Flower creator Jenova Chen talks about how he removed 'fun' elements from the game to keep his original vision intact.
Hot on the heels of Silicon Knights president Dennis Dyack saying that "gameplay isn't everything", comes the revelation that Jenova Chen, head of Thatgamecompany, removed features from the PSN game Flower in an effort to make it less 'fun'.
Now, before you leap on him and bash him for his hubris, let's be clear that by 'fun' he means 'like other games on the market'. In a speech at the Develop conference this week, Chen said that Flower had originally had more traditional gameplay elements like spells - included at Sony's insistence that the game needed more depth - but that their introduction spoilt the feeling that the game was meant to convey, so Chen had the features cut.
"Those emotions just derailed the experience - I didn't want to make a game where people just play and shout out 'yes!' all the time."

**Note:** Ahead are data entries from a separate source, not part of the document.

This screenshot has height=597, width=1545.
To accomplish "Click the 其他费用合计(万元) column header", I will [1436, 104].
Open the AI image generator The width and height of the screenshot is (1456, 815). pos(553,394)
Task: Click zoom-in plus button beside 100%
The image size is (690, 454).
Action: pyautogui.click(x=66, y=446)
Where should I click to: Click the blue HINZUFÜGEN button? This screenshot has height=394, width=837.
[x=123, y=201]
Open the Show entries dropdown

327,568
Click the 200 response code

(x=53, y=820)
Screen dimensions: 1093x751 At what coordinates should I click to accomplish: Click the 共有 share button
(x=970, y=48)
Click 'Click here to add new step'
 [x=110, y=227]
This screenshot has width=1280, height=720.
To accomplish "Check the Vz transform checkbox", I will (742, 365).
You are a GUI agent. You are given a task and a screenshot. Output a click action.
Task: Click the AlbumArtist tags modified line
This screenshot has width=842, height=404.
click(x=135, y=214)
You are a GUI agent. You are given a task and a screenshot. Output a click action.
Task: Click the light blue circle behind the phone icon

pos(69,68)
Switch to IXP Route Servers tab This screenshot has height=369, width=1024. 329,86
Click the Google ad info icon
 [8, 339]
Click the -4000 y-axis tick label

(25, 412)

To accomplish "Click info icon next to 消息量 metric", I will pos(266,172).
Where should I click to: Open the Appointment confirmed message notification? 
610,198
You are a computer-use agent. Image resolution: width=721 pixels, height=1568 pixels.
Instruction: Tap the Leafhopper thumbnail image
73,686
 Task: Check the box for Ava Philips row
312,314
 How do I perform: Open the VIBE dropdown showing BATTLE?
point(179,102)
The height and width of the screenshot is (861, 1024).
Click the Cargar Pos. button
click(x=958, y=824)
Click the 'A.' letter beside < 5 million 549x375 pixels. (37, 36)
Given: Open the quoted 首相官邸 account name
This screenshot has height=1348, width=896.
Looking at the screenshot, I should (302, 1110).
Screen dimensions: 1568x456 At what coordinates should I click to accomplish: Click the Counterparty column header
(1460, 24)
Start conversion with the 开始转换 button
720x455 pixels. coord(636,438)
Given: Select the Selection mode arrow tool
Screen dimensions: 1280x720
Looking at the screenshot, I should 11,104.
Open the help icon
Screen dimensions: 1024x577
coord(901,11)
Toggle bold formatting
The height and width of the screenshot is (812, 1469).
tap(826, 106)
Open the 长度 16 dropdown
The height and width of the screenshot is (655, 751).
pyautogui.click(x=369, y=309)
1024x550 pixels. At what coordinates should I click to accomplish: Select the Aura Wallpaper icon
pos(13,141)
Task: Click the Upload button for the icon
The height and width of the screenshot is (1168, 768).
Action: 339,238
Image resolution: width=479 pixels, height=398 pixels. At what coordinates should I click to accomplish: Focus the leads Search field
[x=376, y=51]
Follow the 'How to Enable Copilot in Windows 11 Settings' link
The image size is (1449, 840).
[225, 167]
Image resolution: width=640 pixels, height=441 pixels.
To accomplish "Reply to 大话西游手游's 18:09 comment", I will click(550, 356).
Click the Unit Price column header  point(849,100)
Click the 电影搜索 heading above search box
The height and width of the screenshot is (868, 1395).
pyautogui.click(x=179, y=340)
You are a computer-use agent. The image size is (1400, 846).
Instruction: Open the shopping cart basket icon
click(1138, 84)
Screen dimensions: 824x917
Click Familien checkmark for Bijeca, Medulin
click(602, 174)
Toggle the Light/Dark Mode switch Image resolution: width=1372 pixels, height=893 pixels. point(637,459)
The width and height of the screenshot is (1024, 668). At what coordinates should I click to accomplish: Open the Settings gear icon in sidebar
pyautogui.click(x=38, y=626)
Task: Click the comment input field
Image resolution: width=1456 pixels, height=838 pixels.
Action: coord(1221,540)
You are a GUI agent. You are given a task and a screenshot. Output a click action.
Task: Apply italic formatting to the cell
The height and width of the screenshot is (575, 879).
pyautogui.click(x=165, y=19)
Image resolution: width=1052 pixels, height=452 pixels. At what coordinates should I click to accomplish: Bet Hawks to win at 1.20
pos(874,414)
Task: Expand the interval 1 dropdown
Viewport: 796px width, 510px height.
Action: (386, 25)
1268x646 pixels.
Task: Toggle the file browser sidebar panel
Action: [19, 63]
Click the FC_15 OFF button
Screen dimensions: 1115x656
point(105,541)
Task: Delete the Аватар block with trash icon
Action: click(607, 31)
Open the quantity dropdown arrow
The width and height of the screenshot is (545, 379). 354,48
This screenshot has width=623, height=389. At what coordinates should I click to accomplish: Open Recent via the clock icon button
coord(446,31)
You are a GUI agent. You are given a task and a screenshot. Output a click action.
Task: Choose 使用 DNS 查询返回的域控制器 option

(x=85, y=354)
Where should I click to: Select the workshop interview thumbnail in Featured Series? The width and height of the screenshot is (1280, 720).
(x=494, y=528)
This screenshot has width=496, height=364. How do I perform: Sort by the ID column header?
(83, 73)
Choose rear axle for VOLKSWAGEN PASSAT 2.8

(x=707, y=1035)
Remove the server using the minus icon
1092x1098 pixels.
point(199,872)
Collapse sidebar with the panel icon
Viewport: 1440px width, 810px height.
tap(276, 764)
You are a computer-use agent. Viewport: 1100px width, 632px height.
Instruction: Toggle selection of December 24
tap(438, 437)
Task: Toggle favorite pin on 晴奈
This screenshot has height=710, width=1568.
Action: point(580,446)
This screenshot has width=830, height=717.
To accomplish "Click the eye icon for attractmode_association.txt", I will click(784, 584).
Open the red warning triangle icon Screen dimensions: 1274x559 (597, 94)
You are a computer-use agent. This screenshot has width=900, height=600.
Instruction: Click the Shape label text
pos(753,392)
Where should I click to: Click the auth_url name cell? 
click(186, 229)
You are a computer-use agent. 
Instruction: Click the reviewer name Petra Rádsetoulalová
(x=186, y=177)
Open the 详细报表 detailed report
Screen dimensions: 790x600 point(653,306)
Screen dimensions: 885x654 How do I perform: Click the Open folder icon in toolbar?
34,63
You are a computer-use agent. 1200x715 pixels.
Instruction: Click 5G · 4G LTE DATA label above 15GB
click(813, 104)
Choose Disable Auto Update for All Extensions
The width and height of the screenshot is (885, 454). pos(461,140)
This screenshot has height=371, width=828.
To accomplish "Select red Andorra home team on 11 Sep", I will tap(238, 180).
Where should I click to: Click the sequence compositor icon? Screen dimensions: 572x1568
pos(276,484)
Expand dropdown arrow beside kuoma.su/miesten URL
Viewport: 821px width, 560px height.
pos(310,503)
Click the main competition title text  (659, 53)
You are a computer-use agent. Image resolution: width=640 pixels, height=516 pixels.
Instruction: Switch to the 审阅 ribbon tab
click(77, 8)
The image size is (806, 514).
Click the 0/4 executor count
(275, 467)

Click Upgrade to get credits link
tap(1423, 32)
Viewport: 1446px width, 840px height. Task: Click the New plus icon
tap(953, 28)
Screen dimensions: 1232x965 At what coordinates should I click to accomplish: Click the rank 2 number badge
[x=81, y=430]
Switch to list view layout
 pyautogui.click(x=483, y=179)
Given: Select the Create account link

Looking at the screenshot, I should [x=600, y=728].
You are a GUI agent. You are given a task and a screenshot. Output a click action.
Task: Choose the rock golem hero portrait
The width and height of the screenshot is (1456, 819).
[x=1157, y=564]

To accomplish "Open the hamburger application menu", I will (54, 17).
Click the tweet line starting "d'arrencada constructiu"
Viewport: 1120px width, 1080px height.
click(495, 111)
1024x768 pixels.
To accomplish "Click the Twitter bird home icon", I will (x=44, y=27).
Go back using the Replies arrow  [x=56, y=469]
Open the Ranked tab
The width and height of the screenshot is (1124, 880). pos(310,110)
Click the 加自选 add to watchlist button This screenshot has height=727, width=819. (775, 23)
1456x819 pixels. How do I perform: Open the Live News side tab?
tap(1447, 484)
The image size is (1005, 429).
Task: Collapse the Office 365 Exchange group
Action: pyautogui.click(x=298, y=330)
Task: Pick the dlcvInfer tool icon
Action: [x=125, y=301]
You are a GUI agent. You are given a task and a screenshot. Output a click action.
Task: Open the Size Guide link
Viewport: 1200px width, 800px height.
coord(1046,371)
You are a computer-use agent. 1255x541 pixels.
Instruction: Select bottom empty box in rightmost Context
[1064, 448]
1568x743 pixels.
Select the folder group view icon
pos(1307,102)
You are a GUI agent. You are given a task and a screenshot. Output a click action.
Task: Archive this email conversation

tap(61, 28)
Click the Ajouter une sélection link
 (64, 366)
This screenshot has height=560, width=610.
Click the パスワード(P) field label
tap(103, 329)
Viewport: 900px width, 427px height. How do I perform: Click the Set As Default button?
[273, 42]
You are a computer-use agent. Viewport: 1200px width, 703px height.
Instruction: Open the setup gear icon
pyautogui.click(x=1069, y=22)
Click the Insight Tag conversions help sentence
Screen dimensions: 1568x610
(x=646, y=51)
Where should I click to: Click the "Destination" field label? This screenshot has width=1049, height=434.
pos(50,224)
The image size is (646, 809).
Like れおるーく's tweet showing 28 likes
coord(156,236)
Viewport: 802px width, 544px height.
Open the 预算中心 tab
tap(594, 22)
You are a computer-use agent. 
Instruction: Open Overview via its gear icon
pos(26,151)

It raises an interesting question over whether games have to be 'fun' to be good. Indie titles like The Path aren't fun, not in the sense that Street Fighter IV is fun, but they can still be powerful experience. Chen addressed this point by saying:
"As grown up gamer I don't want to see the games I have been playing with love turn into toys. I think games need to have more mature content - but not like [Dead or Alive] or [Manhunt], but more sophisticated works ... Games should make the player think and touch the gamer's emotion. Gameplay needs to be like any other medium - it has to evoke all kinds of responses. Otherwise our industry will flatline."